Quote:
Originally Posted by
ZenerDiode 
So I've seen this quoted a lot, but I haven't seen any proof of this. Could you please elaborate...this issue has caused me a lot of concern.
Rough calculations of SSD lifespan with NAND having an estimated 3,000 write cycles (estimated for 25nm) at 100GB writes per day. Formula's not the most accurate but it makes for a good enough guess.
256GB
Total Host Writes: 768,000 GB or 750 TB
768,000 GB / 100 GB/day / 365 days/yr = ~21 years
128GB
Total Host Writes: 384,000 GB or 375 TB
384,000 GB / 100 GB/day / 365 days/yr = ~10.5 years
64GB
Total Host Writes: 192,000 GB or 188 TB
192,000 GB / 100 GB/day / 365 days/yr = ~5.3 years
40GB (@25nm 3,000 PE)
Total Host Writes: 120,000 GB or 117 TB
120,000 GB / 100 GB/day / 365 days/yr = ~3.3 years
40GB (@34nm 5,000 PE)
Total Host Writes: 200,000 GB or 195 TB
200,000 GB / 100 GB/day / 365 days/yr = ~5.5 years
From crazy people determined to kill their SSDs:
http://www.xtremesystems.org/forums/...e-25nm-Vs-34nm
The Kingston SSDNow 40GB (rebadged Intel X25-V 40GB 34nm) appears to be crazy reliable.
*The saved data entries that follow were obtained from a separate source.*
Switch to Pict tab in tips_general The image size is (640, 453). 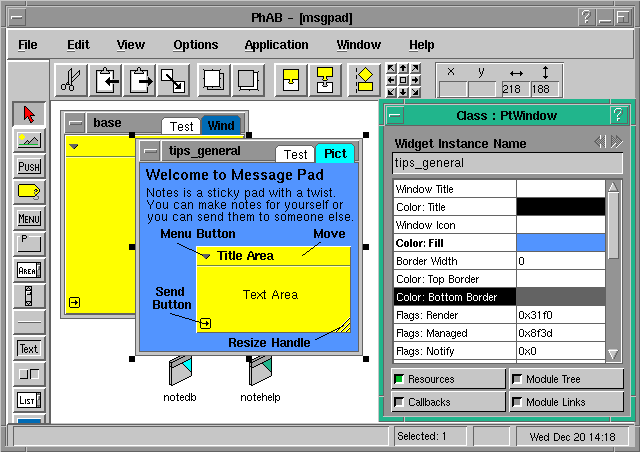[x=334, y=154]
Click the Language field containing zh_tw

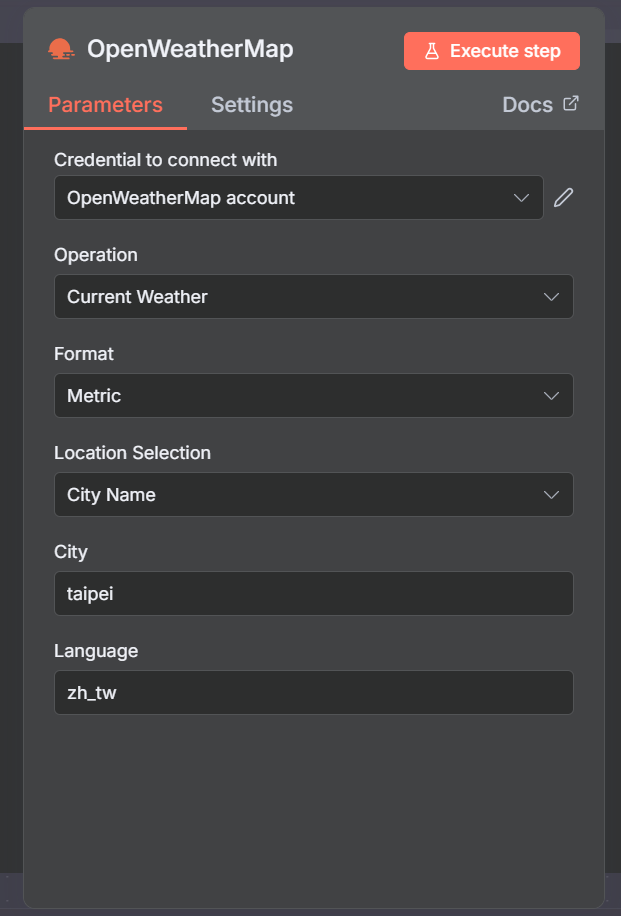[x=313, y=693]
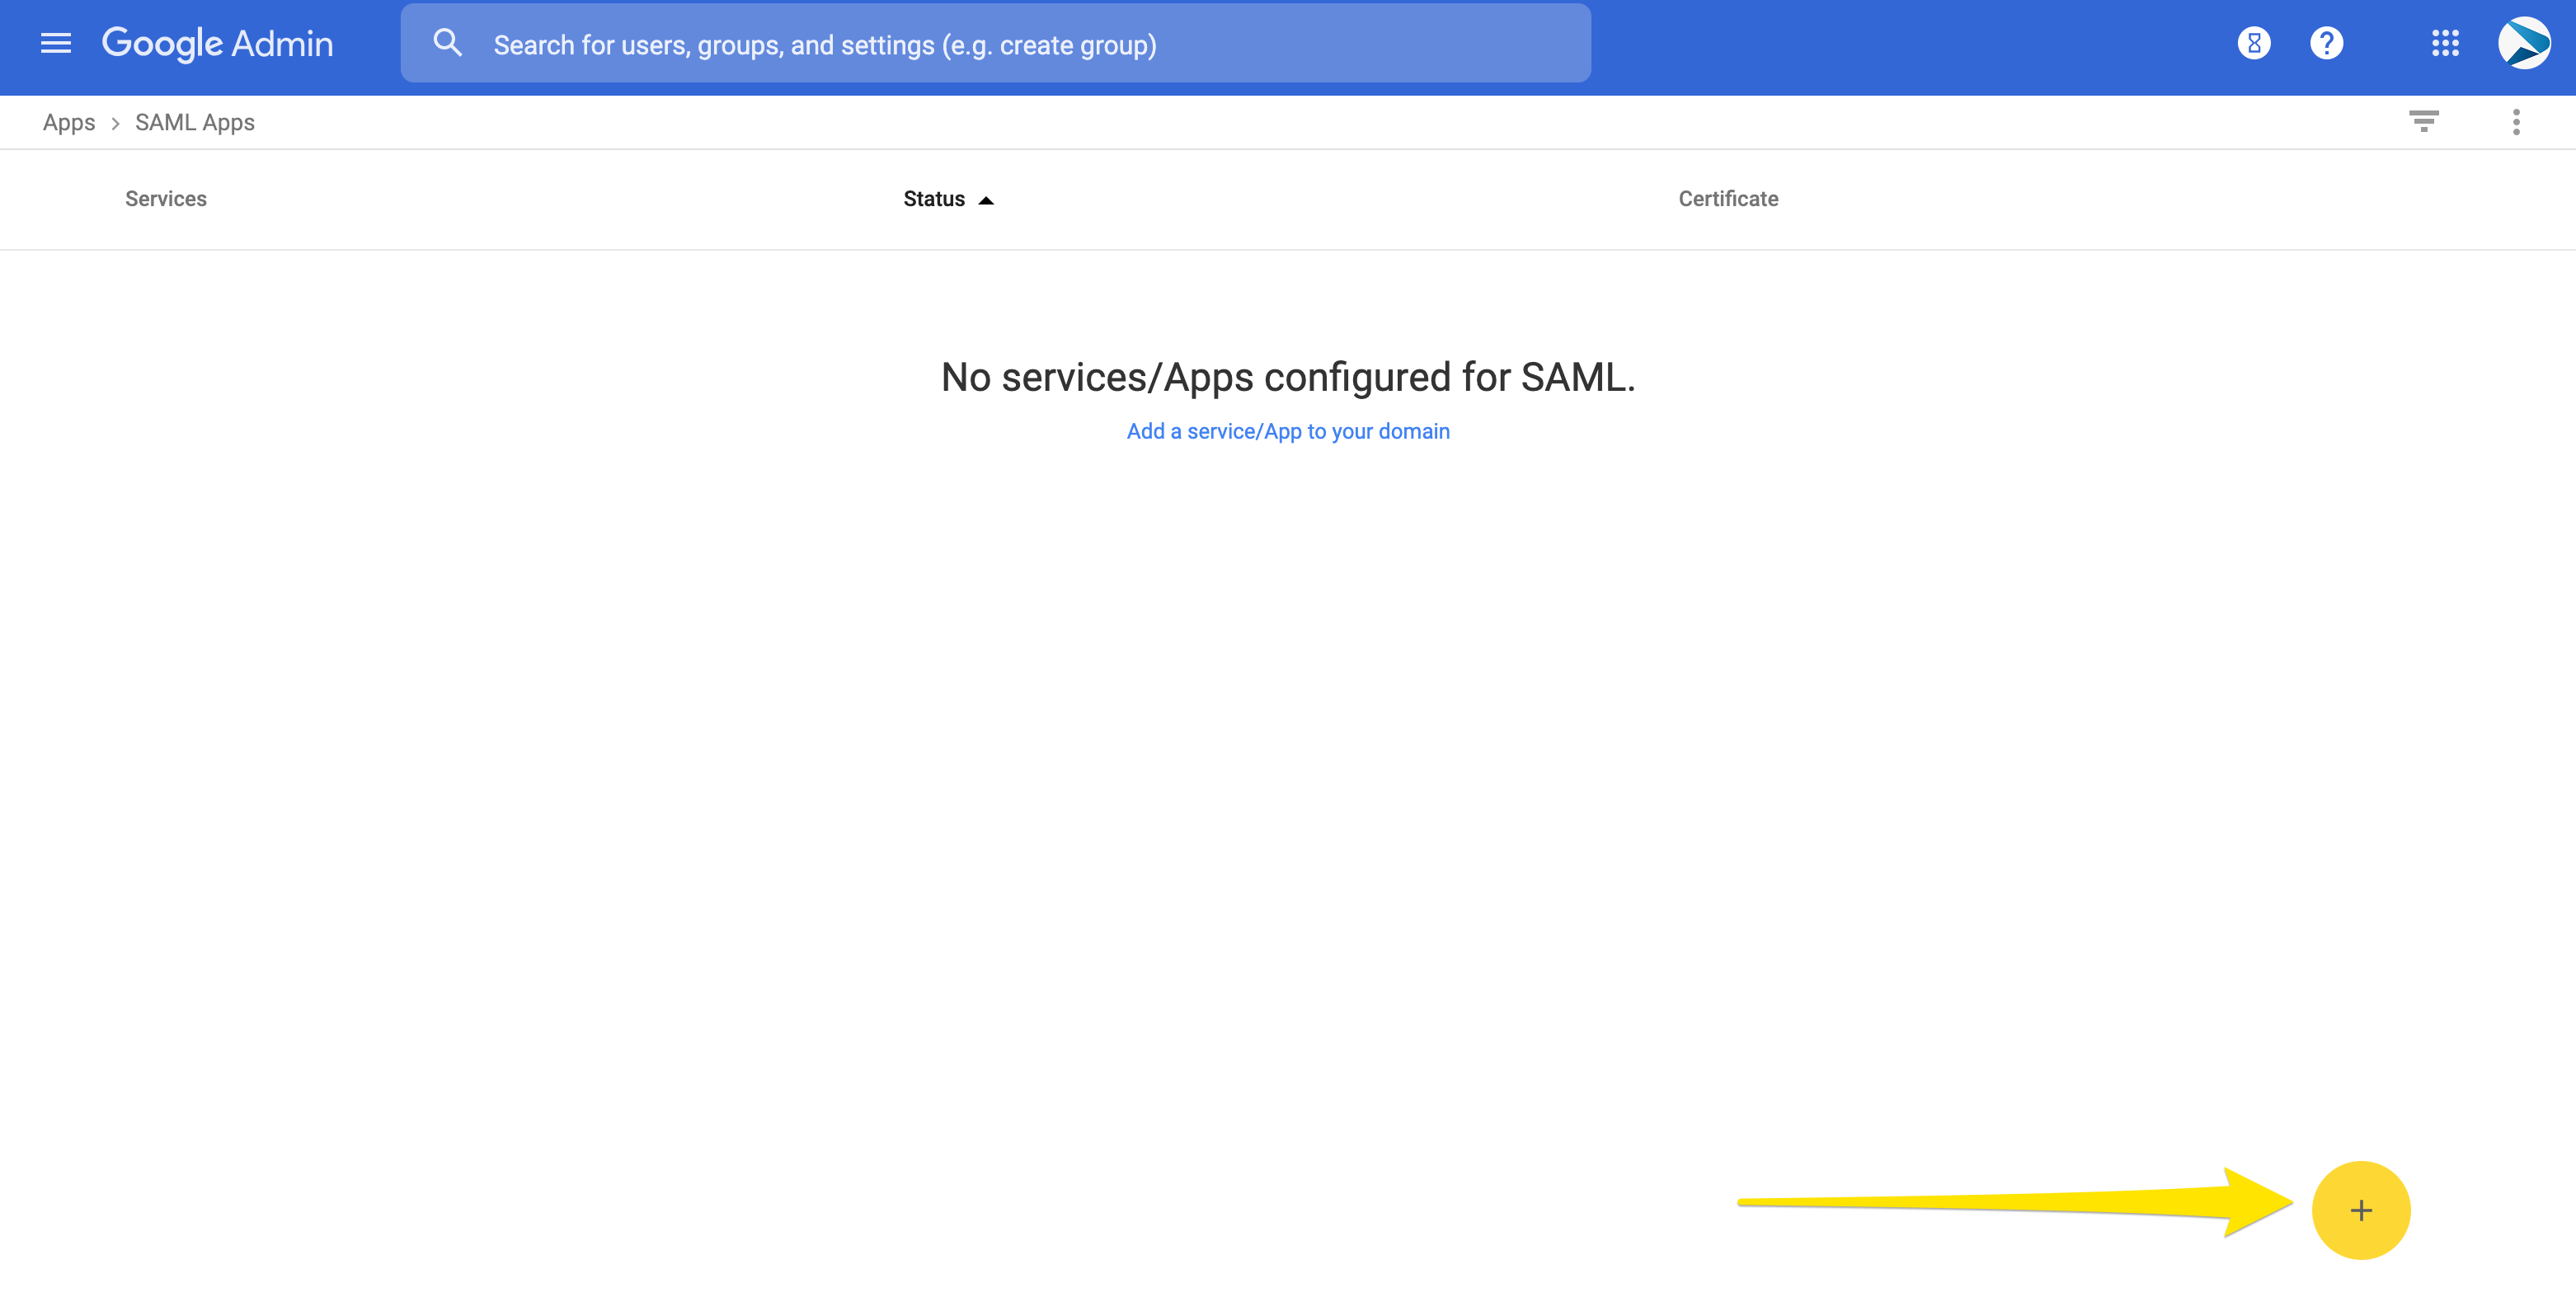
Task: Click the 'No services/Apps configured' heading
Action: pos(1288,377)
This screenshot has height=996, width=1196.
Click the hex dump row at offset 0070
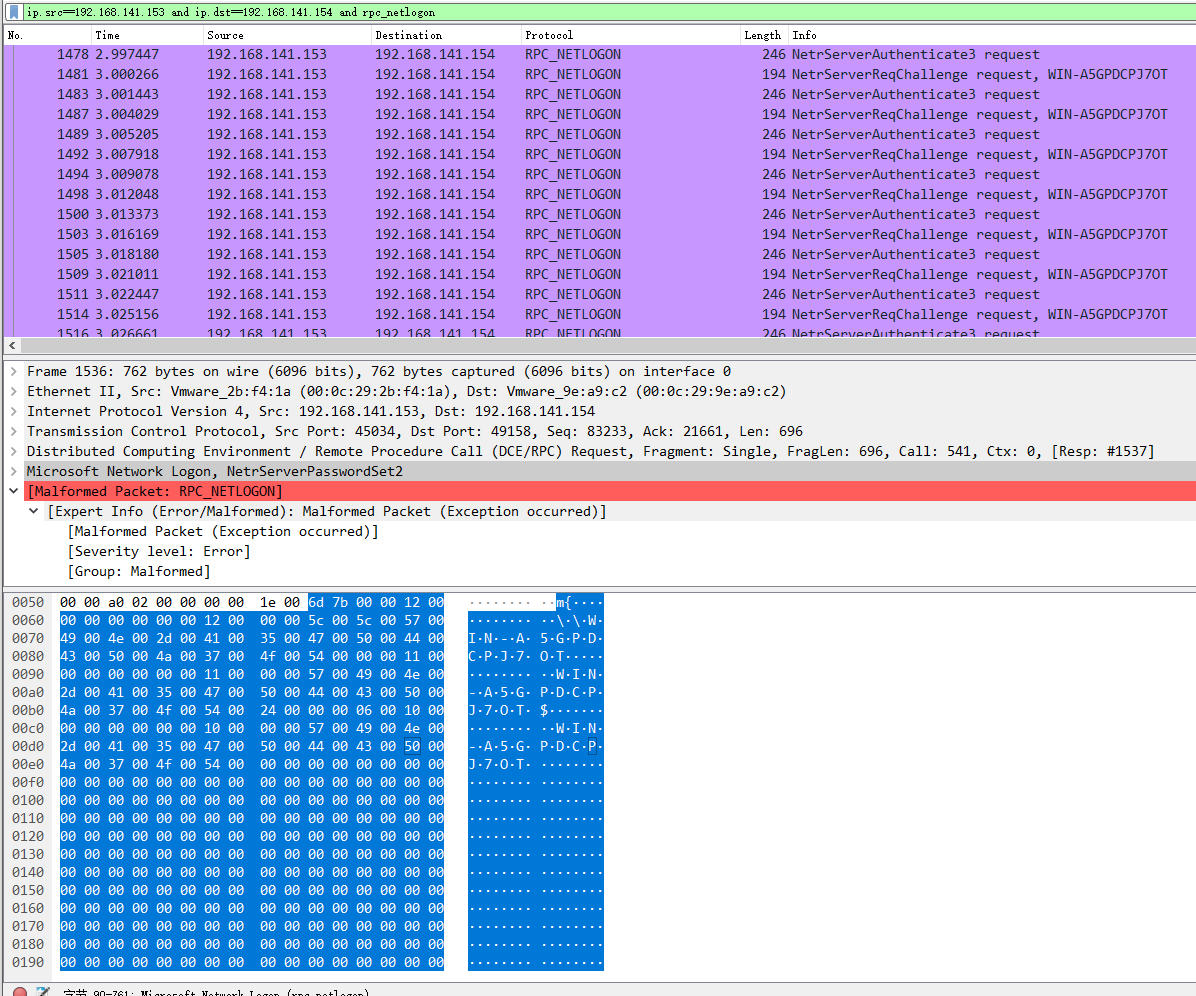pos(250,638)
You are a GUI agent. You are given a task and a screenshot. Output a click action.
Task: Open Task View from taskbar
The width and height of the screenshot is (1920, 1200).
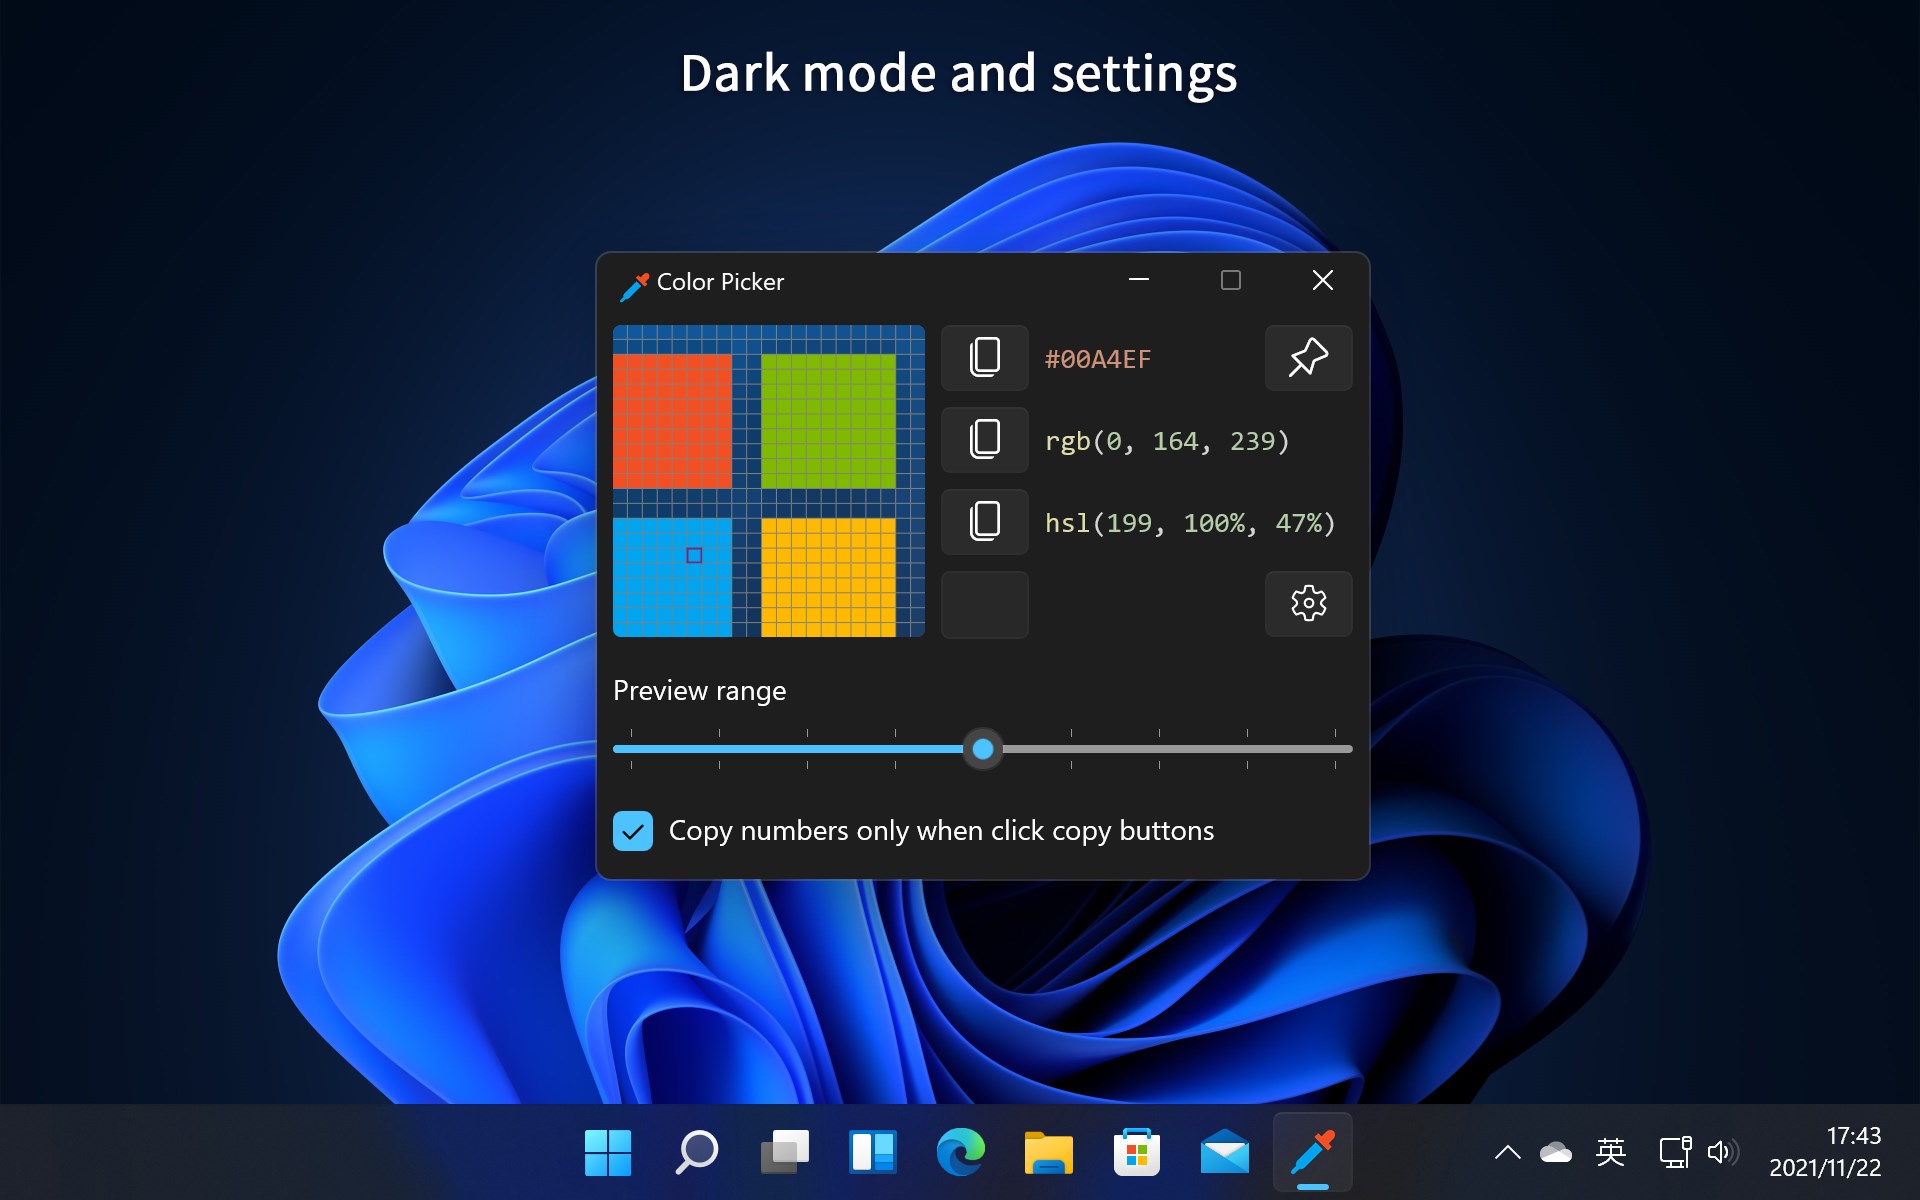(x=784, y=1152)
Even after 466TB written, it still passes the data retention test when SSDs with higher capacity using different controllers have already failed.

The Intel 320 40GB also performed beyond expectations.

You'd likely see some random controller failure before you hit the limit of NAND endurance.